There are moments in the history of most nations when their leaders make bad decisions or decisions contrary to their own national interests, and there are some mistakes whose consequences are so completely at variance to the predictions made when these decisions were taken that no one dares acknowledge or take responsibility for them.
In circumstances like these, a government can do various things. It can compound its initial mistake by carrying on regardless, hoping that its idiocy will be forgotten, or that events will somehow fall together in such a way that it can tell itself and the public that its initial decision was right after all.
It can change course or even reverse its initial decision, though this does require genuine courage and humility, and may also call its credibility into question. Such reversals may not even be possible, because circumstances may have changed to the point when it can no longer go back on what has been done.
In these cases the country or the government concerned may prefer to draw a veil of silence over its initial decision. It might ignore its consequences, or lie about them, or it might blame someone else and refuse to take any responsibility for what went wrong.
Given the combination of ideological fervour, wishful thinking and downright charlatanry that accompanied the UK’s exit from the European Union, it was never likely that the architects and cheerleaders of that project would take responsibility for that decision if/when it failed to bear out their expectations.
People who are stupid or arrogant enough to believe that they held all the cards are not the kind of people who are likely to admit that they never held any when reality calls their bluff.

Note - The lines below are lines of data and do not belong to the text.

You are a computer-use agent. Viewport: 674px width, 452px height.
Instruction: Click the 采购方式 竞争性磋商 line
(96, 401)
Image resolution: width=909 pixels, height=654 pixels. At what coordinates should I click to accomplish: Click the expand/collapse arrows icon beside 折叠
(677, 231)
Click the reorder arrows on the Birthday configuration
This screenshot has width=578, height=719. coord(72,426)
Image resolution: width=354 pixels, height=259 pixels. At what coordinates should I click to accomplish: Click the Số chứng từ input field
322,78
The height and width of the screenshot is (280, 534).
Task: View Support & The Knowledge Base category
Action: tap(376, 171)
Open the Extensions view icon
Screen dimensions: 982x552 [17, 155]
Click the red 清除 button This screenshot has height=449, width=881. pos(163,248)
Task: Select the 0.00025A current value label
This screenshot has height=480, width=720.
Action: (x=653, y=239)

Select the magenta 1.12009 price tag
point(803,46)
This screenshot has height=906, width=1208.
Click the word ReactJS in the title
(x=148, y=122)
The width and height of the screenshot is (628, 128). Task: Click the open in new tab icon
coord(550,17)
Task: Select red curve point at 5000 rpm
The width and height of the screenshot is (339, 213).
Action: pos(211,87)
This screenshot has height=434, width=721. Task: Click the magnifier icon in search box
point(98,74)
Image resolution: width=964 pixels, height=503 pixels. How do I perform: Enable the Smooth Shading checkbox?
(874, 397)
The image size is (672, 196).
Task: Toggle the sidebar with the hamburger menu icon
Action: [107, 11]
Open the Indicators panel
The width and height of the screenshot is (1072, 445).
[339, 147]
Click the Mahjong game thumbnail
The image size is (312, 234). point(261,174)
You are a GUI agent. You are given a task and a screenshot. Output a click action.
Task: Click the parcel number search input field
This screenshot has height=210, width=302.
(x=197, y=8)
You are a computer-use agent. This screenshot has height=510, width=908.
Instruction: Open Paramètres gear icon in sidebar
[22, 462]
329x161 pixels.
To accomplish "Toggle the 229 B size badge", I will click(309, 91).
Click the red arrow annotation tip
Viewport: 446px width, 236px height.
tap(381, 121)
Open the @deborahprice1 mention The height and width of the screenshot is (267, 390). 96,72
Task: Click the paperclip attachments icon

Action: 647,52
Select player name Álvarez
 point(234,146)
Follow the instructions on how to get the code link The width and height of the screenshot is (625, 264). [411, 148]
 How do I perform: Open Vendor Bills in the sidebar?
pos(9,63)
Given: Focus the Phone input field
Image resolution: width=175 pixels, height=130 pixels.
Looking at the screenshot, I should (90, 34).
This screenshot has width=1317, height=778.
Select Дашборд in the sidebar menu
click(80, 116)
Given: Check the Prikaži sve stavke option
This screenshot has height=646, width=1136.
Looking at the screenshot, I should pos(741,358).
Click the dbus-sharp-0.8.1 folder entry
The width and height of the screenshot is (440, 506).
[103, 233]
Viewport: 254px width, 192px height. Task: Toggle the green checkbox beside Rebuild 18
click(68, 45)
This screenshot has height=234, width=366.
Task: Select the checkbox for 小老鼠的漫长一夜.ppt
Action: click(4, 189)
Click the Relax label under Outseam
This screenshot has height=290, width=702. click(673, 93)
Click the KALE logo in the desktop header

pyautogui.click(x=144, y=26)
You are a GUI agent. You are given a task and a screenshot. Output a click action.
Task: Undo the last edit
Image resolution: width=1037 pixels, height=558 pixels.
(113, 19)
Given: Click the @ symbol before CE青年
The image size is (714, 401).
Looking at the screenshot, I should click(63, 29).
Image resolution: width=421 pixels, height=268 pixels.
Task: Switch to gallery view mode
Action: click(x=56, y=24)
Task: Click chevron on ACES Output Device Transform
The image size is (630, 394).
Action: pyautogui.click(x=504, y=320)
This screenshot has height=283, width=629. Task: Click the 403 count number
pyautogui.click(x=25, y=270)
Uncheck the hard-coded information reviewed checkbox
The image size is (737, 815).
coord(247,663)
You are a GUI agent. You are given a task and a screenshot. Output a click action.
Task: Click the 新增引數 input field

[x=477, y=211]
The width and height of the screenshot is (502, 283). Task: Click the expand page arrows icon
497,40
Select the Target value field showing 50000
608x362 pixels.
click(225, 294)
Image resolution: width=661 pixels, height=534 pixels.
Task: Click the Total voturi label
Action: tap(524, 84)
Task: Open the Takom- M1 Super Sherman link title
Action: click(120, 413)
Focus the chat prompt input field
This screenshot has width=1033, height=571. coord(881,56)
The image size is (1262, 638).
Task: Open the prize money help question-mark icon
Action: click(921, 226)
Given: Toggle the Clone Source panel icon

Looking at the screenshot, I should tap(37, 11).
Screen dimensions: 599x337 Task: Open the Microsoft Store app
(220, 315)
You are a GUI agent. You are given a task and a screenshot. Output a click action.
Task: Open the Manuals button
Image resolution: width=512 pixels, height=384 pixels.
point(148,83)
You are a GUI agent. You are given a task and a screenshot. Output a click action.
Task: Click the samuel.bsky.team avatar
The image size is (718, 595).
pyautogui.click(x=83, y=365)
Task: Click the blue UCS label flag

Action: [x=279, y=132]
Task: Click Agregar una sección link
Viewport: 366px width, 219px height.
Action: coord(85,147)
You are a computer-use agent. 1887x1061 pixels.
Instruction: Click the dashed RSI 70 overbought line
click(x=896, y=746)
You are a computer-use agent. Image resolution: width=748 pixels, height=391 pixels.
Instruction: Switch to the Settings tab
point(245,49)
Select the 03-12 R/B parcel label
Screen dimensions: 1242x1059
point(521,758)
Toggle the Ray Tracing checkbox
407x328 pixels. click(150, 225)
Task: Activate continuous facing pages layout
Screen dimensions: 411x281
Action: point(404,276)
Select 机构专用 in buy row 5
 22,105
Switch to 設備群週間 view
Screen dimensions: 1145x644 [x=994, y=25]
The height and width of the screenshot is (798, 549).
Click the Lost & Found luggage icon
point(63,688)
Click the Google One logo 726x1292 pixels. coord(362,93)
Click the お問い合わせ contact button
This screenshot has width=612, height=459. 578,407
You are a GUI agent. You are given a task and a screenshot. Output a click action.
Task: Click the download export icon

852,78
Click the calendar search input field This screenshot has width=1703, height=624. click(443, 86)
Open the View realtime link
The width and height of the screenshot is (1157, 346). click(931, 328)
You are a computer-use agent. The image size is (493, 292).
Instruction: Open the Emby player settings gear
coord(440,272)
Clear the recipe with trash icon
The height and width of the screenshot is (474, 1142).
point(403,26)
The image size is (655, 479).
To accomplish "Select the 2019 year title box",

Very few will recognise that they were incompetent, ill-informed, misguided, or delusional in the first place. And anyone who thinks otherwise should consider this week’s editorial in the Telegraph, which pronounced the death of Brexit, in a stunning (paywalled) piece which begins with this startling observation:
Let’s not beat about the bush. Brexit has become the madwoman in the country’s attic. Demonised, its spirit crushed, it looms over the UK like Mr Rochester’s wife, Bertha Mason, in Jane Eyre. Of course, Bertha - who sets fire to her husband’s bed and rips up Jane’s wedding veil -cannot be blamed for all the chaos she causes. A rebellious force of nature, she is driven to insanity by repression and neglect. So, too, has Brexit been turned into a national psychodrama. With no plan to unleash its potential, it can only fester, stoking tensions in Northern Ireland and strangling small firms with red tape.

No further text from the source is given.